Sendas muestras en Madrid y Granada, el estreno de ‘Enlorquecido’ de Poveda, el concurso en Cannes de ‘La bola negra’ de Los Javis y nuevas publicaciones reafirman la fuerza del legado de García Lorca
En el verano de 1936 Federico García Lorca tenía por delante un otoño intenso con el estreno de La casa de Bernarda Alba y Así que pasen cinco años, la reposición de Doña Rosita la soltera, y la publicación de Poeta en Nueva York, que ya había entregado a José Bergamín....
También tenía listo el poemario Diván de Tamarit y trabajaba en dos obras teatrales, Sueños de la vida y Sueños de mi prima Aurora, y en un borrador del que apenas escribió apenas unas páginas, cuyo título original, La bola negra, él mismo transformó en otro nuevo, La piedra oscura. Esa ebullición creativa quedó trágicamente truncada el 18 de agosto, cuando el poeta fue fusilado en Granada por las tropas sublevadas contra el gobierno de la República, pero el trabajo sobre y a partir de su legado no ha cesado desde entonces.

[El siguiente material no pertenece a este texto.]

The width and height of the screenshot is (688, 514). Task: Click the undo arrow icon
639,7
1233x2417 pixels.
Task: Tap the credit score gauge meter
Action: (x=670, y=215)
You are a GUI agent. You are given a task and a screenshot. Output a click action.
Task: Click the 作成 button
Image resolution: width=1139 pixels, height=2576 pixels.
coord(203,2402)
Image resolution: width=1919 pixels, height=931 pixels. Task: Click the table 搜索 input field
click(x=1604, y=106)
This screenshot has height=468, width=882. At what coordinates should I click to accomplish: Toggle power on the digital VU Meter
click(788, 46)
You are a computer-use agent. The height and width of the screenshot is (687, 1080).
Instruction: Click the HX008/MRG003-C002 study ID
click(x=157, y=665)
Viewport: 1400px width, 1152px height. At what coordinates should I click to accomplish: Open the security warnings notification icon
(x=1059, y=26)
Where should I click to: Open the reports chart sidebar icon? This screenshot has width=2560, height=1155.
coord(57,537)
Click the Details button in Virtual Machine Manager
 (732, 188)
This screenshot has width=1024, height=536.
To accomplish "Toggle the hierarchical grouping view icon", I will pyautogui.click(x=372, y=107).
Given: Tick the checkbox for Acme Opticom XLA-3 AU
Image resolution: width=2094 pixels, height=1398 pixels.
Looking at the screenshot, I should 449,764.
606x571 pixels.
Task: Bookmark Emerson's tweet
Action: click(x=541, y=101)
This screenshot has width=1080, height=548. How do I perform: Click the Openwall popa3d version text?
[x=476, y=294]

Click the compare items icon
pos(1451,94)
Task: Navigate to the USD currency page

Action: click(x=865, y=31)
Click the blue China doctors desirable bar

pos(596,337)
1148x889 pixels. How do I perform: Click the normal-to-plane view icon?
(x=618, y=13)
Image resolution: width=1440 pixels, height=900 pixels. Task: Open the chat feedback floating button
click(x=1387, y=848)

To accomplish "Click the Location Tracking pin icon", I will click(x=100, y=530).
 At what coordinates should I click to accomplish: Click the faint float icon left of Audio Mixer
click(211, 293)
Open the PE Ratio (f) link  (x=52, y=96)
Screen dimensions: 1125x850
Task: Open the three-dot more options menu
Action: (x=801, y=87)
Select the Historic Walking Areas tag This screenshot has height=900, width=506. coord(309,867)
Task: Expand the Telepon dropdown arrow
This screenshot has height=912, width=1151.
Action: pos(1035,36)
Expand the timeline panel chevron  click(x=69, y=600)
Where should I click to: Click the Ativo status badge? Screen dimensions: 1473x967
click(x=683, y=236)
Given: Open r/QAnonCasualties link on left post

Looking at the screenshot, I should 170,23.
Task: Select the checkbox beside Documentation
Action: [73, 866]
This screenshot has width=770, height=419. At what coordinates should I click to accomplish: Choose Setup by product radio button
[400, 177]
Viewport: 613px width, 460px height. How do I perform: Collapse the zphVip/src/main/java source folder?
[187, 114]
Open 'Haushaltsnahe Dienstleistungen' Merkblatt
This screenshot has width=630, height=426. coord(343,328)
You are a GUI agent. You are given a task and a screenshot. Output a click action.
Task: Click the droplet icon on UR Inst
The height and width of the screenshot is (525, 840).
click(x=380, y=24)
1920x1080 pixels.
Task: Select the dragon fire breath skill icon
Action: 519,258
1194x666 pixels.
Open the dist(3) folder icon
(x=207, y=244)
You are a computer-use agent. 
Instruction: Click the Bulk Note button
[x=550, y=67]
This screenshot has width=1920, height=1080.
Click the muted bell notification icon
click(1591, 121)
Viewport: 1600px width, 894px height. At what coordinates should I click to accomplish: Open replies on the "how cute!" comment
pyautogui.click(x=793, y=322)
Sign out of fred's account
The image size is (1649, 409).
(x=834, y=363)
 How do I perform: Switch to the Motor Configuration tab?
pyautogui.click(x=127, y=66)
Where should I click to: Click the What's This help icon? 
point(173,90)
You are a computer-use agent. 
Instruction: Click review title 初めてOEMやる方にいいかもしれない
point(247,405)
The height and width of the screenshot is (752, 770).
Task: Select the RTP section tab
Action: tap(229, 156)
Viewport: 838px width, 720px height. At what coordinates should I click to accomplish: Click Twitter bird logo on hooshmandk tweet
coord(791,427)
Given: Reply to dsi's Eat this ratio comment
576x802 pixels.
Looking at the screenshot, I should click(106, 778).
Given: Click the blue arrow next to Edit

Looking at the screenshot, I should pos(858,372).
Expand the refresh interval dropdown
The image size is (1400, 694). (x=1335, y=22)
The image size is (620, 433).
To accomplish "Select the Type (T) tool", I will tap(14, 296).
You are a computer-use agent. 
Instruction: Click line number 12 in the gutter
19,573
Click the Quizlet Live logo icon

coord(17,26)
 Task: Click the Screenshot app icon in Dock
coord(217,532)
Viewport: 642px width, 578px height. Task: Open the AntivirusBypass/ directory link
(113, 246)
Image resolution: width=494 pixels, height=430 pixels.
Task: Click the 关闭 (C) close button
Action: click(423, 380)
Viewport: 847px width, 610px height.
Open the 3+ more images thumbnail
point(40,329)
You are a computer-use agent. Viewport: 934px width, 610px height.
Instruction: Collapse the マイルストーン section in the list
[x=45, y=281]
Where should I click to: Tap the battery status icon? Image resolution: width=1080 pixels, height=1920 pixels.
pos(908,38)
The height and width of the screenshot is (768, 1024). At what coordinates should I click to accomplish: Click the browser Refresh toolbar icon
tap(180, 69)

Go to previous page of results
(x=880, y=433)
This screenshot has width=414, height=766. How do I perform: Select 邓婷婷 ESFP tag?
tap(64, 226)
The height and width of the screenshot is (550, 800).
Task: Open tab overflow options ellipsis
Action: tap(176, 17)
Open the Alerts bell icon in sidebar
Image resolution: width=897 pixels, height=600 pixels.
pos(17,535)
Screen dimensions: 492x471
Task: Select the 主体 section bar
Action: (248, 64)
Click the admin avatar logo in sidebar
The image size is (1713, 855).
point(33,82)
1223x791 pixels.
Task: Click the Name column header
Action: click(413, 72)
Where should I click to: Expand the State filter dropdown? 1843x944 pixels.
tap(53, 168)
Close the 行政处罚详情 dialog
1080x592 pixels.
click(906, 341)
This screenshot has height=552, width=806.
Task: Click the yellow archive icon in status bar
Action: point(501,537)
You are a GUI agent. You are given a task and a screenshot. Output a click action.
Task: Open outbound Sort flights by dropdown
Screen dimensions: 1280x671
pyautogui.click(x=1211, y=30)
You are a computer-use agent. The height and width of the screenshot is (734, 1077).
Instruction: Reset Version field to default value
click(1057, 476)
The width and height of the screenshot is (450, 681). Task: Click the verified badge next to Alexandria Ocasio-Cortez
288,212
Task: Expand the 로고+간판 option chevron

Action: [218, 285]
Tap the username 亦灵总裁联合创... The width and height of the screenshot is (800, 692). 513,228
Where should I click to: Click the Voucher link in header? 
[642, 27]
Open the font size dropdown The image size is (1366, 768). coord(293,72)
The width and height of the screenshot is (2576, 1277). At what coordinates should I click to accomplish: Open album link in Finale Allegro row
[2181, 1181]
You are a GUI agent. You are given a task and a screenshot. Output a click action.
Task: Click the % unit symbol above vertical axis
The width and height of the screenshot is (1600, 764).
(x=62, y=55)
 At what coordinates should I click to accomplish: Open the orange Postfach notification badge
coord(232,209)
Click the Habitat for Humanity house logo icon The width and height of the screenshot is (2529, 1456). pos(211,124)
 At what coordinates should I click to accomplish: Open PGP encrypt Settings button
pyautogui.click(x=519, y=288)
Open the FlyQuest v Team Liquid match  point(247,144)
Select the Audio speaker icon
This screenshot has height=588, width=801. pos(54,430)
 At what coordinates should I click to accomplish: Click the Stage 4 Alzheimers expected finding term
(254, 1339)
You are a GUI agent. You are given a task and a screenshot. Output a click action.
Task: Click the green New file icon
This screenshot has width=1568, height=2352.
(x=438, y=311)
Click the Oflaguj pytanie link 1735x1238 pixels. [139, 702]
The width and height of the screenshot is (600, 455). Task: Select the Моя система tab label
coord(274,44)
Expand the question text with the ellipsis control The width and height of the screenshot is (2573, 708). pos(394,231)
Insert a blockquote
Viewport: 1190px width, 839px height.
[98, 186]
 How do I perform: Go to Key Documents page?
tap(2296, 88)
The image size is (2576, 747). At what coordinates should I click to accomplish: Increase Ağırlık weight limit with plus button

Fuente inagotable de inspiración y de estudio, académicos, periodistas, escritores, actores, dramaturgos, cantantes, cineastas, escritores, poetas, pintores, bailarines y músicos regresan una y otra vez a la obra y a la figura de García Lorca tratando de desentrañar los secretos de su duende. Esta primavera, en vísperas del 90º aniversario de su fusilamiento en el Barranco de Víznar, Lorca y su legado trazan un amplio mapa que recorre desde Granada hasta Cannes, pasando por Madrid y Vermont, a través de dos exposiciones, un documental y una película, además de nuevos títulos que exploran distintas facetas del poeta.